The purpose of this paper is to reconstruct the debate on the international clearing mechanism from the pioneering proposals of the nineteenth century to the years of high theory, at the beginning of the 1940s, when several plans were defined to establish international clearing mechanisms, and the well-known John Maynard Keynes’s International Clearing Union Plan was joined by other projects proposed by Paul Einzig and two German-born economists, Ernst Friedrich Schumacher and Hubert Ladenburg. As is well known, the Keynes plan was conceived as a response to the Nazi plan to establish a multilateral clearing system for regulating trade relations in the economic space of the countries occupied by the Third Reich. However, Keynes did not elaborate a plan radically opposed to the Nazi proposal, but shared its essential core. While being opposite sides of the conflict, both Nazi Germany and the British government proposed the same monetary order, based on multilateral clearing system, for the post-war world.
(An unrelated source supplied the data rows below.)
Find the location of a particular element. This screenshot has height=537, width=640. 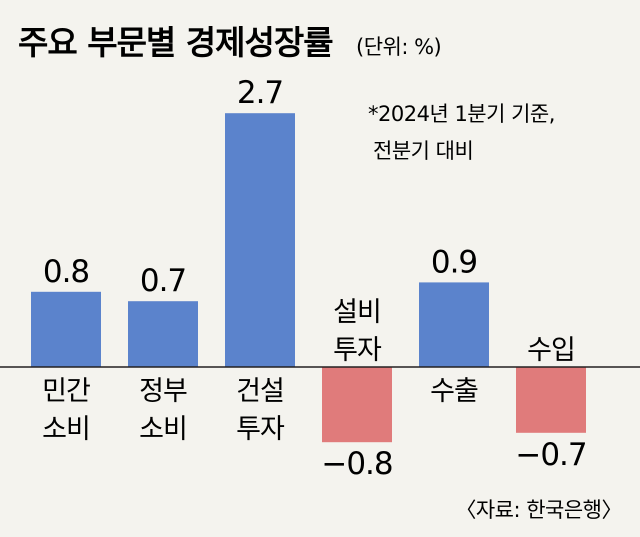

value-label-3: −0.8 is located at coordinates (356, 464).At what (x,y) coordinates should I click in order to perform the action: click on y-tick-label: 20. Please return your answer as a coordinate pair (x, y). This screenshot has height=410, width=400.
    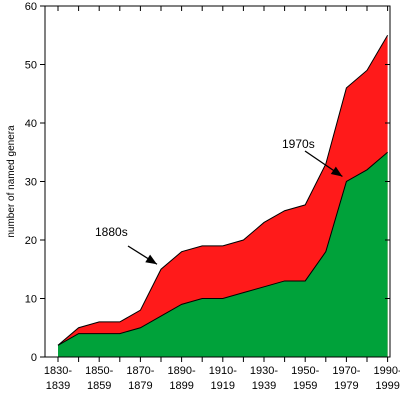
    Looking at the image, I should click on (31, 241).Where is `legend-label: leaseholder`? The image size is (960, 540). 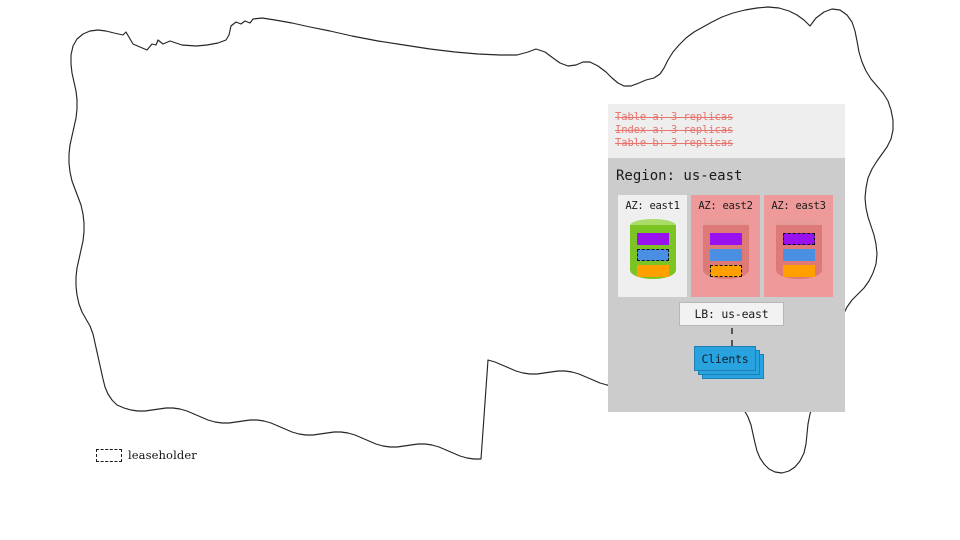
legend-label: leaseholder is located at coordinates (162, 455).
The project of a new international monetary order based on the multilateral clearing system was not unanimously shared among the Allies: the United States moved on different lines confirming the centrality of gold in the post-war world order. Economic interests imposed the restoration of gold-exchange standard, based on the dollar supremacy and the Bretton Woods agreement, confirming the political success of Harry Dexter White’s proposal, was a turning point in a spontaneous path towards a new international order based on clearing agreements. Keynes proposed an economically realistic solution, based on the experience of clearing agreements resulting from the collapse of the gold exchange standard, but his plan was politically unrealistic in the face of the interests of the United States superpower. Keynes did not accept a compromise, but was simply defeated.